Texto mostrado →
Bien, una vez en posesión de la licencia, no diré que soy una conductora fabulosa, algo que en mi experiencia se considera a si mismo todo el mundo -¿Por qué será que nos cuesta tanto reconocer que no somos perfectos al volante? -pero me defiendo y, sobre todo, me mantengo sin ningún percance, que no es poco, al menos por el momento. Vamos, que soy una conductora del montón como la mayoría, aunque os cueste reconocerlo. Pero ahora es cuando viene la gran pregunta… ¿Cuál es el promedio de ‘altos’ de los cuerpos y fuerzas de seguridad del estado al año? Y es que en el poco tiempo que tengo el carné han debido de tocarme a mí todos los controles.

Fragmento de datos →
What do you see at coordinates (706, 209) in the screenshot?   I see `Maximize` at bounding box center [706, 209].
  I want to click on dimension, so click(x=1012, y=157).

Actividad 1 → Según el texto sobre el carné de conducir, ¿qué ha ocurrido en el poco tiempo que quien escribe tiene el carné?
Actividad 2 → Sigue escribiendo el texto sobre el carné de conducir a partir de su última oración.

Respuesta 1 → Han debido de tocarle todos los controles.

Respuesta 2 →
Mi primera vez, la recuerdo perfectamente, fue durante mi primer mes de trabajo en el ayuntamiento de un municipio de la Región. Yo, doblaba una esquina a la derecha mientras intentaba avisar por teléfono de que ya salía para casa; él, aguardaba al comienzo de la vía a la que yo me incorporaba. Nos miramos fijamente y, dada la trayectoria de mi giro, se vio obligado a pararme y no pasar por alto que llevaba el móvil en una mano y que, consecuentemente, para dar la curva había invadido gran parte del sentido contrario. En dicha ocasión, mi estrategia fue la de reconocer toda mi culpa. “Tiene usted razón agente, está mal hecho. No tengo excusa”. ¿Sobreactuada? No se, el caso es que funcionó y, tras aleccionarme, me dejo marchar sin ‘pena’. Casualidades del destino, ahora a ese mismo agente me lo cruzo habitualmente en el trabajo y siempre me saluda y sonríe con una miradita cómplice con la que me viene a recordar que me perdono la vida, exagerando un poco.

Yo achaqué su proceder a la buena voluntad de aquel policía y a mi cara de no haber roto un plato. Sin embargo, mi entorno masculino aseveraba rotundamente que me había escapado por ser mujer. Diferentes puntos de vista.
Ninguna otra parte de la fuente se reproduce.